U.S. Drone Strike Targets Pakistan Taliban
Article audio sponsored by The John Birch Society

Missiles fired from U.S. drone aircraft struck a militant training camp in the Pakisani village of Pasalkot in a remote area of North Waziristan on January 14. Pakistani security officials say the atack killed 12 Taliban militants.

VOA news reported that following word of the missile strike, representatives for Pakistani Taliban leader Hakimullah Mehsud contacted the local media, claiming he had escaped unharmed.

Security analyst Inam Wazir told VOA that even if Mehsud was killed, he does not believe it would not make a significant difference in the fight against militants. He said there are many remaining militants that could take Mehsud’s place. ??"There is a series of leadership — even eight to 10 great — in each and every tribal area in their own group," said Wazir.

AFP reported that this was the seventh raid by unmanned U.S. planes this month in Pakistan, and that the attacks fuel anti-American sentiment in the Muslim nation, which possesses nuclear weapons. Pasalkot village is very close to the border with South Waziristan, where Pakistan’s military are battling Taliban fighters, according to Pakistani officials.

"It was a US drone strike which took place between 7.00 am and 8.00 am. At least 10 people, mostly militants, have been killed in the missile strike. The toll is likely to rise," said a local intelligence official.

"The targeted site was a militant training camp," he told AFP.

U.S. Senator Carl Levin (D-Mich.), Chairman of the Senate Armed Services Committee,? was high critical of Pakistan’s leaders because they have privately supported the U.S. drone strikes, but condemn them publicly. "What troubles me is the public attack on these drone attacks when at the same time they’ve privately obviously not told us that we must stop," said Levin.

Levin complained that Pakistan’s leaders "not only understand and acquiesce, but in many cases privately support the drone attacks.” He continued: "The minimum we should expect is a silence on their part rather than a public attack on us."

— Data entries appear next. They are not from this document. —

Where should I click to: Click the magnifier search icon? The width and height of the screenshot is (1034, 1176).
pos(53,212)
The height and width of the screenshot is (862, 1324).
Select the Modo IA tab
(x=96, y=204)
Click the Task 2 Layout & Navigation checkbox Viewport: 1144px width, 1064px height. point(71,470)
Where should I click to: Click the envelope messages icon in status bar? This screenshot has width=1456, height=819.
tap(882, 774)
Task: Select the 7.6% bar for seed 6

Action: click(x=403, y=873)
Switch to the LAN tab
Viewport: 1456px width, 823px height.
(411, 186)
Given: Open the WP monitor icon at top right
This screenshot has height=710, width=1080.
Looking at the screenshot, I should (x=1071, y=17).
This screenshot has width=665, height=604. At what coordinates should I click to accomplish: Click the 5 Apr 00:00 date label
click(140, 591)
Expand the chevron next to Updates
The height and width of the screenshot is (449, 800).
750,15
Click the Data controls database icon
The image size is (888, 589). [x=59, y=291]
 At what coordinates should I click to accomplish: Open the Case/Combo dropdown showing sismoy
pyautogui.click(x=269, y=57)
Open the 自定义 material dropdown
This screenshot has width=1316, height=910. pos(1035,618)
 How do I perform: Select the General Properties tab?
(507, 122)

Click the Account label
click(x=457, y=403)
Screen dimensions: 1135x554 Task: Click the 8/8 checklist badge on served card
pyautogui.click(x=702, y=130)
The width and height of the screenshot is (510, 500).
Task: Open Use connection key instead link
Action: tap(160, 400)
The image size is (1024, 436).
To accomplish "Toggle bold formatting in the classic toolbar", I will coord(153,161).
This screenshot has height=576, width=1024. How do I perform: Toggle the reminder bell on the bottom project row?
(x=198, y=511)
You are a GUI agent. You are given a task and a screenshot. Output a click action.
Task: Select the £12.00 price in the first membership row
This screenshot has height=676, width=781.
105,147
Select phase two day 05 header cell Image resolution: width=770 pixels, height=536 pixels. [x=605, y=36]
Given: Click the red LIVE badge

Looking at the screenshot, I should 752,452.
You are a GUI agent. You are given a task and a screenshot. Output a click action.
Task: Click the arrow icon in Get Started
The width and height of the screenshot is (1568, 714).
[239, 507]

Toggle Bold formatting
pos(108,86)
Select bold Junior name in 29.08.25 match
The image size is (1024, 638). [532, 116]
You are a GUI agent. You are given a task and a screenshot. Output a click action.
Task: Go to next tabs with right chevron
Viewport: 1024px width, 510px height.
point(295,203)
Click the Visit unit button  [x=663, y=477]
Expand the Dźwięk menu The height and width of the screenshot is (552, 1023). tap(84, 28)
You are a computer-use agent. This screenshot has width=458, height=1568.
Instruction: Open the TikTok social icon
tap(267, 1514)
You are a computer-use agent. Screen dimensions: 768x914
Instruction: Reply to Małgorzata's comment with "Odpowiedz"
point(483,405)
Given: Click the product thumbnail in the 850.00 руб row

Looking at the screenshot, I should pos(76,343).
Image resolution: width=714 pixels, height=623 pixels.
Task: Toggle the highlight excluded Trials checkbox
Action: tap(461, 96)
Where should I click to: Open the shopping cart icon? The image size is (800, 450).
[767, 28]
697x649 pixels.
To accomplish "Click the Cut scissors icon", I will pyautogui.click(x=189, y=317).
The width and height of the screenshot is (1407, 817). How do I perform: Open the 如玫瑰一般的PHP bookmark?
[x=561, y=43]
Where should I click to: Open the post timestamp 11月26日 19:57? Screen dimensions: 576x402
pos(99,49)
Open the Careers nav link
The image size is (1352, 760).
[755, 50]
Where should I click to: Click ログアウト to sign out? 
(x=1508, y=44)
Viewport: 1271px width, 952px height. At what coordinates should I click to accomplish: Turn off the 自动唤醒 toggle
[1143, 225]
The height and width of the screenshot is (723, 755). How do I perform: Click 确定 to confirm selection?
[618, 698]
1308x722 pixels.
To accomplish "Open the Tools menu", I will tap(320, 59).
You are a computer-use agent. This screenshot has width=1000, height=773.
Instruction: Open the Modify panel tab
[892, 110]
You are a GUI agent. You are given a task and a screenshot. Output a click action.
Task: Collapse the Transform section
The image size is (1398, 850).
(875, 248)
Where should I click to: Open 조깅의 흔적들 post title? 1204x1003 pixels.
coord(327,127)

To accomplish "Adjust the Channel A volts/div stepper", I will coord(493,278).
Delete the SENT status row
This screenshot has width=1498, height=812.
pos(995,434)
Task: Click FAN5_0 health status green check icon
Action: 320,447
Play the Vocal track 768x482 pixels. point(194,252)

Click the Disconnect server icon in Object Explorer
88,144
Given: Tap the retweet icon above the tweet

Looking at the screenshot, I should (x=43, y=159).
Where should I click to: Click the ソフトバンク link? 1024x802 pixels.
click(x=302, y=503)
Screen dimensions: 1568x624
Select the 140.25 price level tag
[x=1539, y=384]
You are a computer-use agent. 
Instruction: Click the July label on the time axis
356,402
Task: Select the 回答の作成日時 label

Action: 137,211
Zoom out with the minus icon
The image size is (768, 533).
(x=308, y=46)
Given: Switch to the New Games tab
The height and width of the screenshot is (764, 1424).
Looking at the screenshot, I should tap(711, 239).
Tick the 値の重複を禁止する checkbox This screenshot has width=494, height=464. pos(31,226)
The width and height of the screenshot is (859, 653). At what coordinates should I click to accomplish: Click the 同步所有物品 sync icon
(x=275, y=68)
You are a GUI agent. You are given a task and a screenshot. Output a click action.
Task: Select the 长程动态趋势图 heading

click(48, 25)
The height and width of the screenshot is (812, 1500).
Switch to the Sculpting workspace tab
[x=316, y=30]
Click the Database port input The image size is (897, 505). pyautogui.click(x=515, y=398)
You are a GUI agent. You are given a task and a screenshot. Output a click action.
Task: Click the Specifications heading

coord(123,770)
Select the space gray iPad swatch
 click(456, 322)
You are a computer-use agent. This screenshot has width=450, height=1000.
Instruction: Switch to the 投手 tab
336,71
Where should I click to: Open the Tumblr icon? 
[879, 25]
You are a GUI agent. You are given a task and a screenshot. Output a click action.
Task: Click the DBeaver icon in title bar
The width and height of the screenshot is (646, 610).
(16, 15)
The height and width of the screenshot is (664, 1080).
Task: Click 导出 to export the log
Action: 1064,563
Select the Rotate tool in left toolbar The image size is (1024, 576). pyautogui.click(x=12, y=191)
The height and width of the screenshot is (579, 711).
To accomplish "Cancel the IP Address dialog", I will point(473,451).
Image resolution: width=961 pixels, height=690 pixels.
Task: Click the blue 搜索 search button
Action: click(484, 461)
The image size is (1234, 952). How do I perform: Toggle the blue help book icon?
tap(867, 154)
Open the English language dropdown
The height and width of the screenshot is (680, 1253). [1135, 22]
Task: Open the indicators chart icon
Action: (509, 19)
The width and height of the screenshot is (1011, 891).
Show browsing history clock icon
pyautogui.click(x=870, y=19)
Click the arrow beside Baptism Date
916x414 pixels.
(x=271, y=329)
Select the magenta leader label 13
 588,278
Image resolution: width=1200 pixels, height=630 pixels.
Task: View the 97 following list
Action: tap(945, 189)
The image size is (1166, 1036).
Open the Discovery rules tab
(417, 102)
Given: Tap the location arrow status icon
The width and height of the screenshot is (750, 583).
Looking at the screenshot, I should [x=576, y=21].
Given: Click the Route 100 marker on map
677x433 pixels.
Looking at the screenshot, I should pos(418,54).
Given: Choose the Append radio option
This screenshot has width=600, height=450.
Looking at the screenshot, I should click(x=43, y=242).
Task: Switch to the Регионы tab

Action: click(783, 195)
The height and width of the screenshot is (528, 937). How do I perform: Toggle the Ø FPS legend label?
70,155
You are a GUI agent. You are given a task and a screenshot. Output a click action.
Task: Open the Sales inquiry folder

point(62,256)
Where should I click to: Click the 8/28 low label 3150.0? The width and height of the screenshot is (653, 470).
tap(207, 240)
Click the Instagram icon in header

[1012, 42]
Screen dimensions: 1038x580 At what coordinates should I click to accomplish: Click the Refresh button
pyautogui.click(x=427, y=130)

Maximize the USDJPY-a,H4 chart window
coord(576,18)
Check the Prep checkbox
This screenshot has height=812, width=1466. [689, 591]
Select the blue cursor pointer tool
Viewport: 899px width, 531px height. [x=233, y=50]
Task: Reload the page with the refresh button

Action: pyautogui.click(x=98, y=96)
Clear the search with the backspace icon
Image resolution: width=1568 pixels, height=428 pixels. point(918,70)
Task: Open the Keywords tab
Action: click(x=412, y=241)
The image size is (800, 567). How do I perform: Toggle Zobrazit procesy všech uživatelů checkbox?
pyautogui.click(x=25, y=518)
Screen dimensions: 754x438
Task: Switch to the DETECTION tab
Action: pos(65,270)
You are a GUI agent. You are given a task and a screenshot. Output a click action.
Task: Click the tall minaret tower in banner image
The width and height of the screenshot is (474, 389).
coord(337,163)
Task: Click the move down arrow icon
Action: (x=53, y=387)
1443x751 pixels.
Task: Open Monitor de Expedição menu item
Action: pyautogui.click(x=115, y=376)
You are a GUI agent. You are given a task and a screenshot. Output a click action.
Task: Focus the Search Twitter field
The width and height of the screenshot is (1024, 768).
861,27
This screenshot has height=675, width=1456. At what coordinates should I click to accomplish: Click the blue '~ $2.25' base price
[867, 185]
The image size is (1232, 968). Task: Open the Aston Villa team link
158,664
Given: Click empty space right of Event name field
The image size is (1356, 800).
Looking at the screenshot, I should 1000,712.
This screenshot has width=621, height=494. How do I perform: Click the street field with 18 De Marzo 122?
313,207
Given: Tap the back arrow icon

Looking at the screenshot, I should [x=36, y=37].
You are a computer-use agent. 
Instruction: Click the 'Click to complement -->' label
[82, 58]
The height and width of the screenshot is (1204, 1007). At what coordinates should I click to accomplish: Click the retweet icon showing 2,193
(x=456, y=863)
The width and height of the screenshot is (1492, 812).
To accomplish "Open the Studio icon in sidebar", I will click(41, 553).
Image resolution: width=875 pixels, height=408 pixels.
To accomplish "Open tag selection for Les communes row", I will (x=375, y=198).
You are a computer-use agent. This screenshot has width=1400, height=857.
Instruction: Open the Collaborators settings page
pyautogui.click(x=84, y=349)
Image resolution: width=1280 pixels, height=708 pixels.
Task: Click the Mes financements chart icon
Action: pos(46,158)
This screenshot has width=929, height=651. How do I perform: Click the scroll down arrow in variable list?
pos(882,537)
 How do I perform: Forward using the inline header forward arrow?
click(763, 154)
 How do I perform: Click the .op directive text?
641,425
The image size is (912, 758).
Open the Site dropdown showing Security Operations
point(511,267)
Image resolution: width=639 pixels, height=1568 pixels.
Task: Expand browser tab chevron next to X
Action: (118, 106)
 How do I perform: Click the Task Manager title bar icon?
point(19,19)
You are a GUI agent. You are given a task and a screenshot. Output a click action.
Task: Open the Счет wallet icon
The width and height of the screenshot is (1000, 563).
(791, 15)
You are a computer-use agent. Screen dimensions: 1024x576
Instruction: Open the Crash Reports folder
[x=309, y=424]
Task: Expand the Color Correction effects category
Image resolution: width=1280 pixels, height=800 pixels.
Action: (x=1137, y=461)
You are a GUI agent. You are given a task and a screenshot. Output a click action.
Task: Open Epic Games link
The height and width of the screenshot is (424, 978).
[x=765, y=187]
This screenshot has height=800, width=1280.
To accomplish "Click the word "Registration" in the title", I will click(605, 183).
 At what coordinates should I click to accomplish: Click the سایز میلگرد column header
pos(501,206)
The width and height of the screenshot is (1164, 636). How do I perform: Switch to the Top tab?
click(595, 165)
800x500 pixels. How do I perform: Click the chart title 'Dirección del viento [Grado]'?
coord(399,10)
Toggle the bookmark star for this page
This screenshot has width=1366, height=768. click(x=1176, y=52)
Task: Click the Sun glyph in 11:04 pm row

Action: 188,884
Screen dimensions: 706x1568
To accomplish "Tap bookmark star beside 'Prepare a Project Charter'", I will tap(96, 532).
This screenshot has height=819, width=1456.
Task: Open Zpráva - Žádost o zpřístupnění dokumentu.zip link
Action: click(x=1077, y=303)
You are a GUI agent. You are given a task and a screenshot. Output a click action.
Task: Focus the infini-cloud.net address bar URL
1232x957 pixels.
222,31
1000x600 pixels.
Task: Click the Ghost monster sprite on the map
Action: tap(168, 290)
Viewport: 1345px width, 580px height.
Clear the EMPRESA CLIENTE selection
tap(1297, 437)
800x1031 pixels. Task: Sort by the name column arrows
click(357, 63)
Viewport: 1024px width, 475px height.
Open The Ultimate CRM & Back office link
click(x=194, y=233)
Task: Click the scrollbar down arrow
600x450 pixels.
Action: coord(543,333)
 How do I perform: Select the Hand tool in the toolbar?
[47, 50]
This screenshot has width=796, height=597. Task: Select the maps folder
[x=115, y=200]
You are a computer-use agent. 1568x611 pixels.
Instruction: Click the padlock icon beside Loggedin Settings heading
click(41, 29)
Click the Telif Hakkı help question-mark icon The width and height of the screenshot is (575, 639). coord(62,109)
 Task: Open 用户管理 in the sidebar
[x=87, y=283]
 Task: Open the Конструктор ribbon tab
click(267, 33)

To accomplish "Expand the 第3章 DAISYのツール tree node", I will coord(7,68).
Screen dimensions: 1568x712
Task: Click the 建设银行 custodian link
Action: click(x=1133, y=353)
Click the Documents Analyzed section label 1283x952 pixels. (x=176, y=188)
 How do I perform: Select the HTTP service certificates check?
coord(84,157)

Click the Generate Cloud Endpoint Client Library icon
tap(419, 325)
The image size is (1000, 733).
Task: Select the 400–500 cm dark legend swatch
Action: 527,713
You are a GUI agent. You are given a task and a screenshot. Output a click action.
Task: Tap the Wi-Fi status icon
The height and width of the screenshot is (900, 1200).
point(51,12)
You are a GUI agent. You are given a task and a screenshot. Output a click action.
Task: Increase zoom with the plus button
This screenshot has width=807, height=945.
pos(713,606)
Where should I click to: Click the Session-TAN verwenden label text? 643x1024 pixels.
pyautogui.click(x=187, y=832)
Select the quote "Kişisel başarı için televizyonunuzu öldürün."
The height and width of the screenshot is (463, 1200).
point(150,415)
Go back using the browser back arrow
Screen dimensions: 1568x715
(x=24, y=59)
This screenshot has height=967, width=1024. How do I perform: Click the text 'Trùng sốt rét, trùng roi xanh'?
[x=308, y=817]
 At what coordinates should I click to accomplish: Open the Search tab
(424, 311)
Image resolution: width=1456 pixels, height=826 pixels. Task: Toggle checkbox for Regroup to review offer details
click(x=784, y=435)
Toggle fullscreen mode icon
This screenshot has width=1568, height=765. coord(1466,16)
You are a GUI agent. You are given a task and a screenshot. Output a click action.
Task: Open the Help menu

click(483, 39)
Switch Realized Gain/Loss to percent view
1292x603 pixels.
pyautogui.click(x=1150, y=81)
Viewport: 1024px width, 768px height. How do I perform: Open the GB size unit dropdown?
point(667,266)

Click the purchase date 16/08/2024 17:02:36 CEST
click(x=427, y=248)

Levin asserted that such criticism "creates real problems for us in terms of the Pakistani public and helps create some real animosity towards us — a sense of revenge, the implication that we’re violating Pakistan’s sovereignty.”

The British Times identified the drone strike with the CIA, headlining one story “CIA drone strike hits Hakimullah Mehsud compound.”

The report cited a local tribal leader who said that Taliban leader Hakimullah Mehsud was killed in the U.S. raid, but the Taliban claimed he was still alive.

The Times noted that Pasalkot, the site of the recent strike, has become the main sanctuary of Taliban fighters fleeing the Pakistani military operation in South Waziristan and that North Waziristan is also a major stronghold for the Haqqani network, “an Afghan Taliban faction with links to al-Qaeda that many suspect was involved in the last month’s suicide bombing on a CIA base in Afghanistan which killed seven agents.”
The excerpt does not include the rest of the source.